In 1878, Ditty was involved in organizing a legal contest of the fifth congressional district election results on behalf of the Republican candidate. That same year, he was recommended for the position of assistant district attorney to prosecute election cases in Baltimore. Despite his political opposition to the Democratic party, he maintained ties with his former Confederate comrades, chairing the twelfth annual reunion of Company A, First Maryland Regiment in 1879, and elected its president.

In the fall of 1880, Ditty’s health declined seriously. A newspaper article reported he was confined to his home with "nervous prostration", unable to walk. Despite this, his political supporters, including a delegation of soldiers and sailors, advocated for his appointment to a federal post. In August 1882, President Chester A. Arthur nominated Ditty to be the Collector of Internal Revenue for the third district of Maryland. His tenure as Collector lasted only six to eight months. During this time, his physical condition continued to worsen. In October 1882, he was arrested on a warrant for failing to appear as a witness before a grand jury regarding election fraud claims he had previously filed. He had to be nearly carried into the courthouse, and the judge dismissed his arrest as unwarranted.

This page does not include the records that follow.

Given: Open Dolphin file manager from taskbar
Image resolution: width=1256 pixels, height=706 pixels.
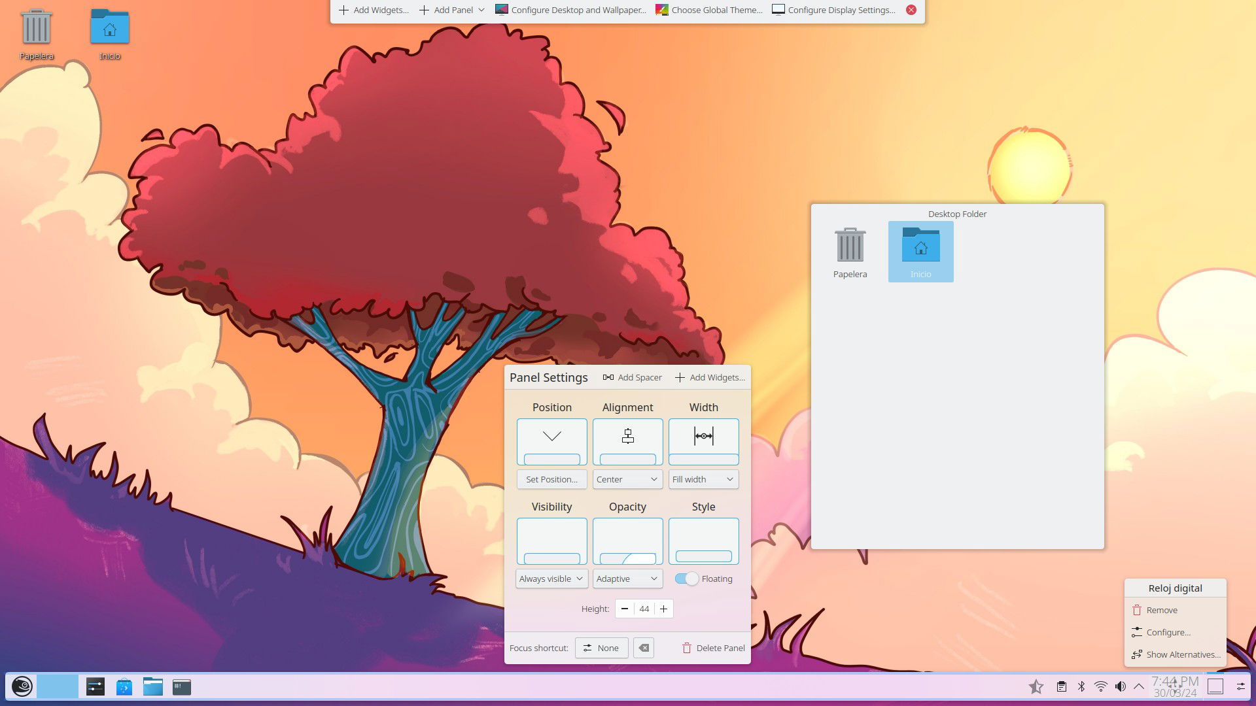Looking at the screenshot, I should [152, 686].
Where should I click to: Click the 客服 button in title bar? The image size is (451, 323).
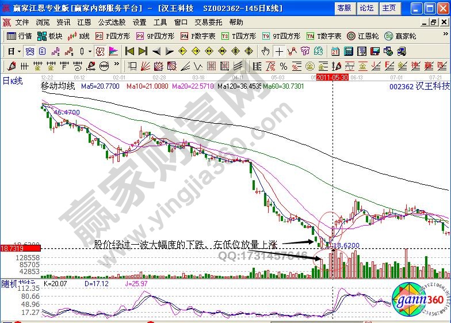344,8
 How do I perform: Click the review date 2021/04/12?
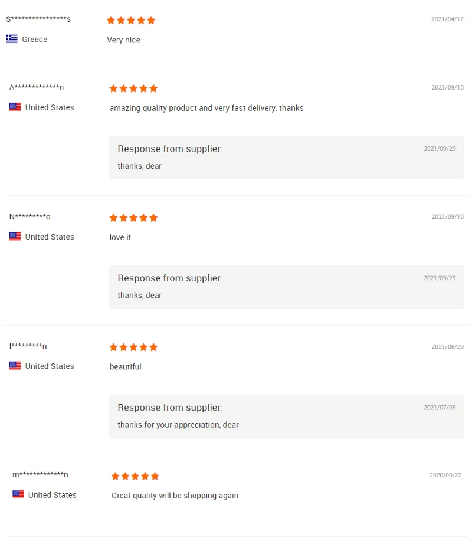click(447, 19)
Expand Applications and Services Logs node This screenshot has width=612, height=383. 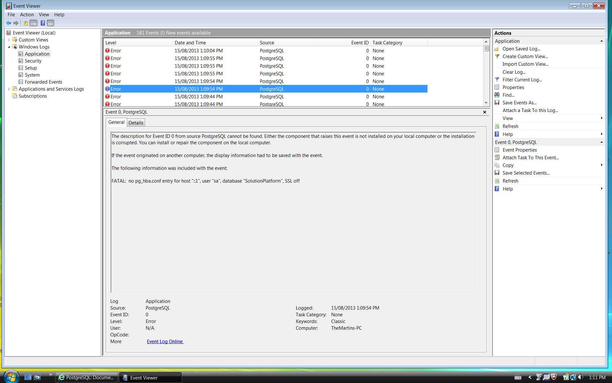[x=9, y=89]
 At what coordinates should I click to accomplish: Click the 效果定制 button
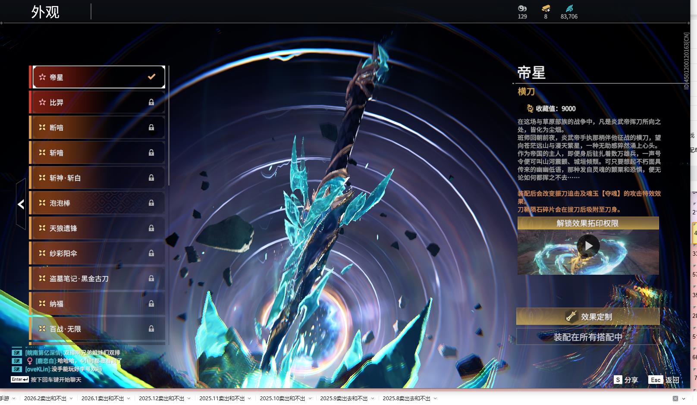coord(588,317)
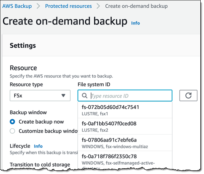Viewport: 204px width, 174px height.
Task: Focus the Type resource ID search field
Action: (130, 96)
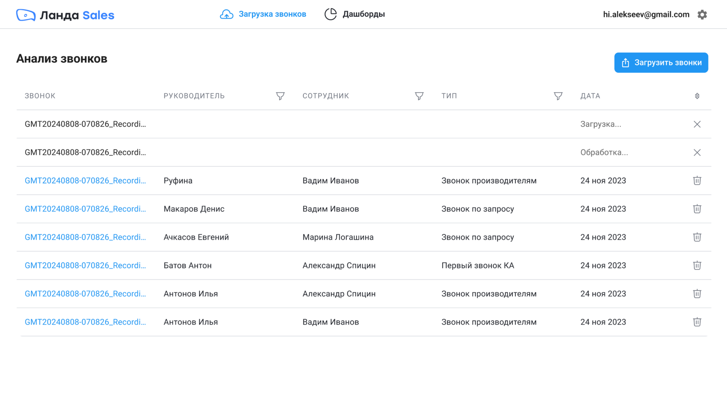Delete the Батов Антон call row
Viewport: 727px width, 403px height.
(697, 265)

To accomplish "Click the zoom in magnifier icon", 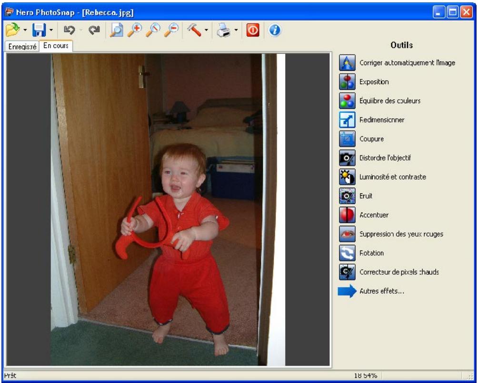I will click(135, 30).
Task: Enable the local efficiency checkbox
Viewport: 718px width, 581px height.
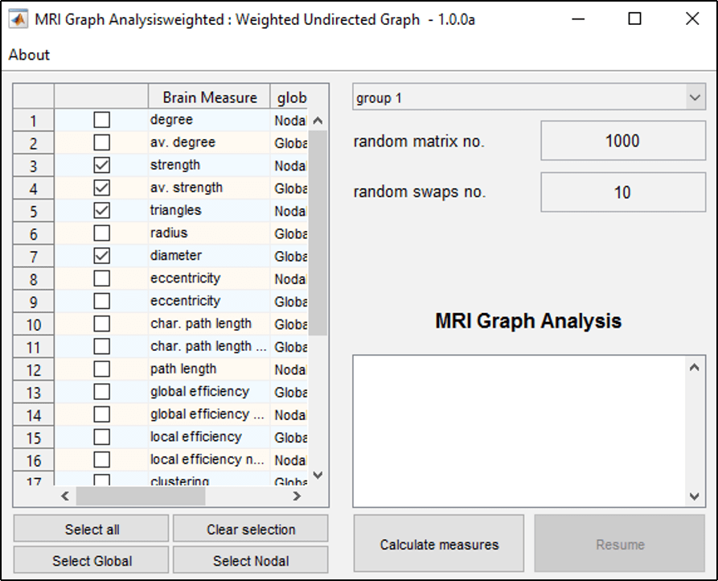Action: [101, 437]

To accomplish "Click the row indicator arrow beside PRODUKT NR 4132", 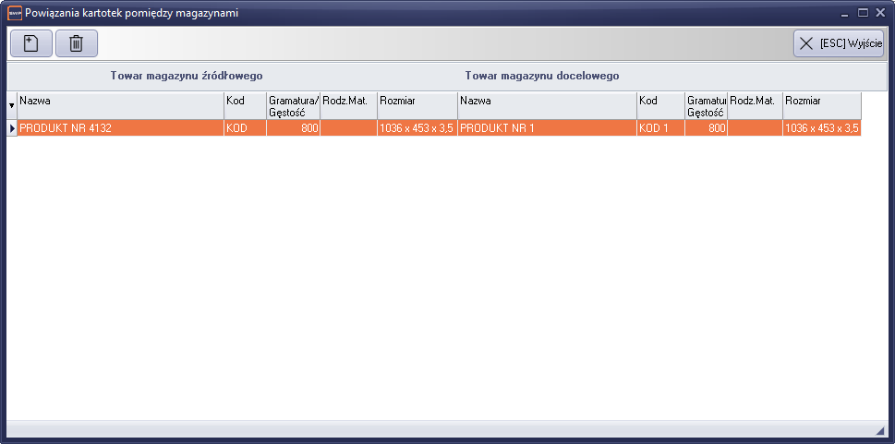I will (x=12, y=128).
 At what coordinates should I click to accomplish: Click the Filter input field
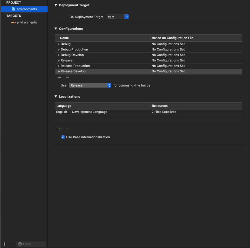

After retiring from the Collector post, Ditty continued to write on politics. In 1883, while living in Irvington, he criticized the Republican state ticket, calling it the "weakest ticket as a whole the republican party has ever put up."

==Founding of Irvington==

By early 1870, less than two years after his marriage to Sophia, Ditty began selling off land around the Schwartze Mansion on behalf of the Schwartze family ie. Ditty's new wife and mother-in-law. The 100+ acre farm was located between the Old Frederick Road and Frederick Pike, about a mile and a half from the Baltimore city limits. He began to develop this tract of land into a new suburb, which was named Irvington, after his middle name. The area first appears on an 1877 Baltimore County map as Irvington.

Ditty laid out the new community with building lots conforming to the city street grid. He graded three seventy-foot-wide avenues through the property. One was named Augusta Avenue, after his daughter and wife's grandfather, while the other two are now Collins and Loudon Avenues. In October 1872, a well-known Baltimore builder, A. S. Potter, leased a large section of the land and erected the first four houses on Augusta Avenue. Despite his efforts, Ditty's financial investments in the development of Irvington reportedly "did not realize the sanguine expectations of their projector."

==Death==

C. Irving Ditty suffered from a prolonged illness, which his obituary identified as paralysis. The condition first afflicted him about six years before his death, leaving him unable to walk and, for a long time, unable to write. His physical infirmity was frequently noted in newspaper accounts of his public life in the 1880s. Ditty died on October 3, 1887, at his family’s home at No. 718 West Lauvale Street in Baltimore. He had recently passed his fiftieth birthday. He is buried at Loudon Park Cemetery. He was survived by his wife, Sophia (Schwartze) Ditty, and their five children: three daughters and two sons, none of whom were fully grown at the time of his death.